Here’s a paper that’s analyzing the popularity of different structural scaffolds in medicinal chemistry over time. The authors are using the ChEMBL database and looking for the core structures with the most work done on them, tracking changes over time (1998-2014). That’s a set of nearly 283,000 unique compounds to work with, but when you filter that down to scaffolds with more than ten compounds derived from them, present in at least five years’ worth of records, and larger than just a single six-membered ring, you knock that down to just 764 structural motifs.
The paper then analyzes these (over time) by total number of compounds reported, total number of assays reported, and the impact factor of the journals in which they appeared (these three measures turned out themselves not to be very well correlated, and journal impact factors turned out to be something of a mess). By far, the three biggest in the enumerated-compound list are biphenyl, biphenyl ether, and chalcone, each with over 500 members. (I had a look at the “200 most popular drugs” posters from the Njardarson group’s web site, out of curiosity, and it’s true that you can find a lot of biphenyls buried in widely prescribed drug structures – biphenyl ethers, though, were largely confined to thyroid hormones. Chalcones. . .not so much). As far as trends over time, the great majority of scaffolds that showed hits across multiple years did not show any particular pattern or slope when plotted by year. Interestingly, the scaffold with the steepest positive trend in that data was the chalcones.
As for number of assays reported, the unexpected winner was daunorubicin-like compounds. That’s a set of only 21 distinct compounds in the database. Compounds in the paclitaxel family (82 of them total) fall into the same sort of category.

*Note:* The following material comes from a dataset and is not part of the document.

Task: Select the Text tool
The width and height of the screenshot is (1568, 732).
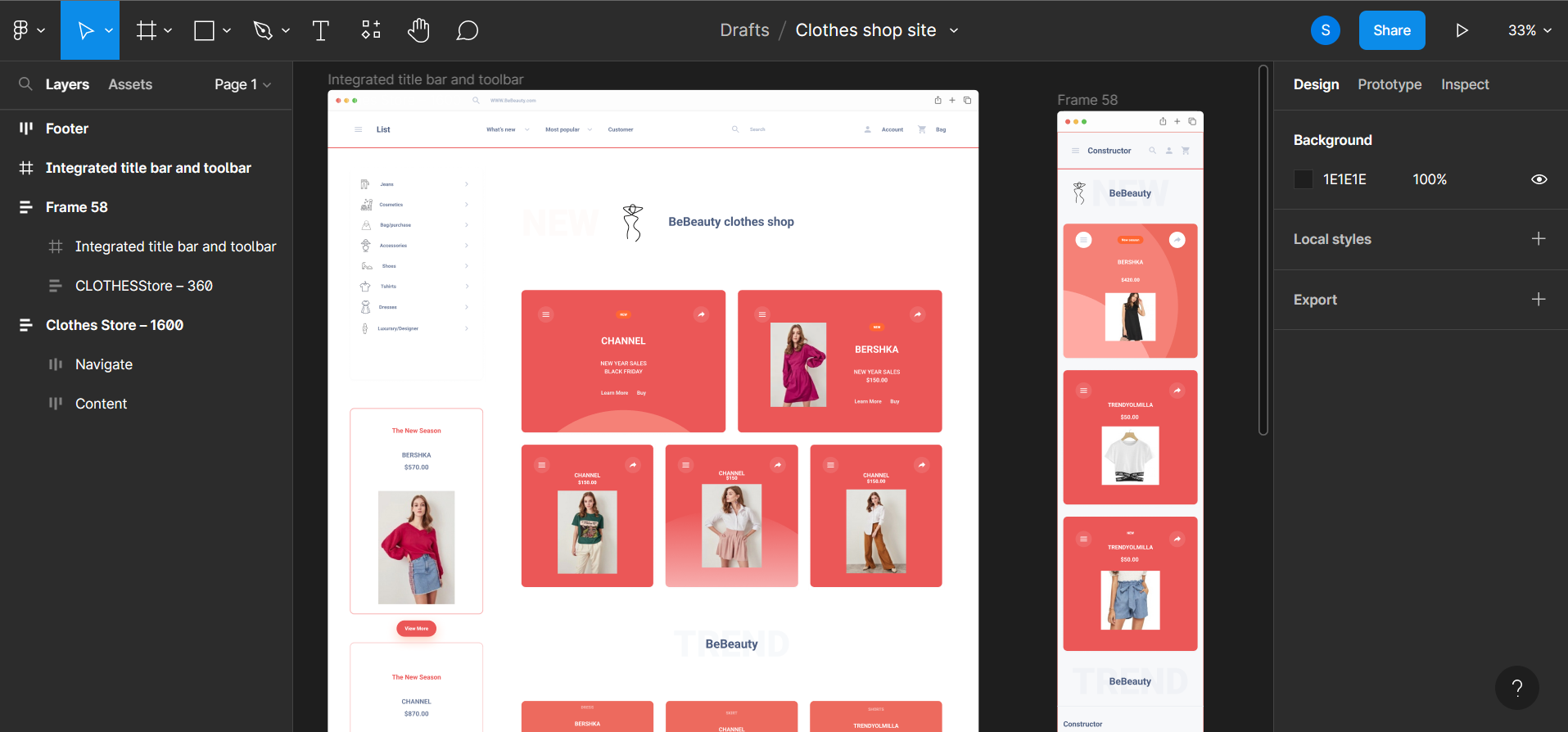Action: (x=321, y=30)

In both cases, though, it’s the parent compound that seems to be at least partly driving this effect, because they get run through nearly every oncology assay on the list (often, I wonder, as control compounds?) Two other scaffolds (corresponding to sorafenib and curcumin) show this effect to an extreme – their high assay counts are basically only from their one famous member. About half the scaffolds showed statistical signs of being affected by this sort of thing.

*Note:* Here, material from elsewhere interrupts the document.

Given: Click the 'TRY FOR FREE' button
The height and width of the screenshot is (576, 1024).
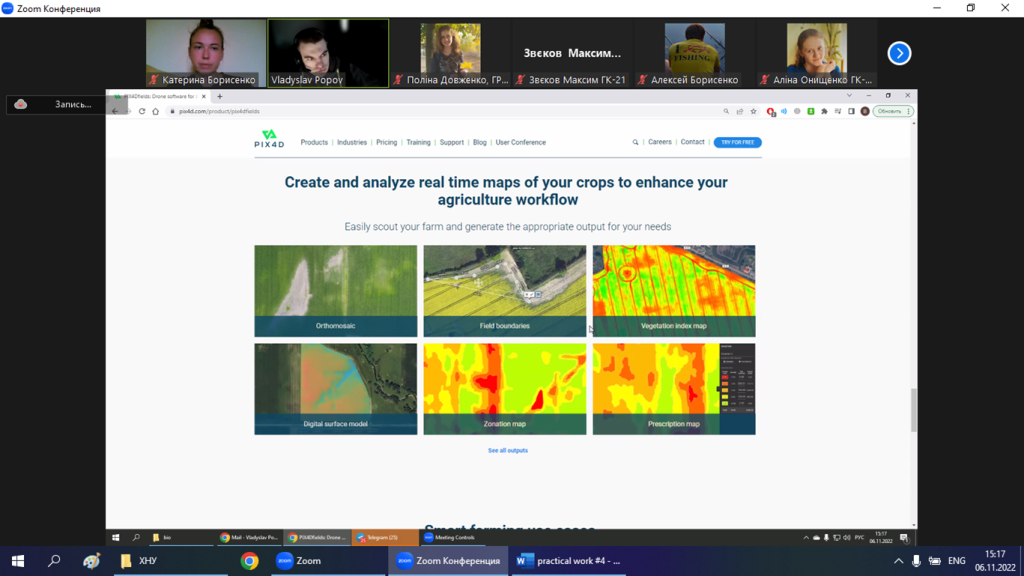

The biological assay data were also searched through by target, and another trend showed up. The scaffold classes with larger numbers of compounds tended to be assayed more against unique protein targets, whereas the lower-represented ones tended to be more in cell-line assays only (an effect of cell-line profiling in oncology targets or of phenotypic screens in general, one has to assume). The chalcones are the exception, though, with both a high compound count and a high number of cell assays.
The authors take a bit of time to go into those. Looking at the types of targets and assays that the chalcones have been run against, they start out as cytotoxics/anticancer agents and then sort of wander all over the place. “It is tempting to speculate“, the paper says, “that a lot of effort was driven by the high synthetic feasibility of chalcone derivatives. In addition, researchers in the field might not have been aware of the unspecific responses of chalcones due to lack of systematic literature surveys.” Unfortunately, that’s my usual response when I see work like that, too, only I put it less diplomatically: papers that present just a long list of chalcones run through a cell assay, and there are a lot of them, are disproportionately from people who don’t really know what they’re doing, or who at the very least don’t have the facilities or expertise available to do anything better.
One thing to keep in mind is that the ChEMBL database is rather biased towards academic work compared to the wider universe of drug discovery. It would be a horrible undertaking to do something similar for the patent literature, but I’m very much willing to bet that the results would be different enough to be of interest. This is another example of the tricky part of using any sort of data-mining or (a step further) machine learning in this area: there’s a ferocious amount of data curation that has to be done up front before you can believe the results you get.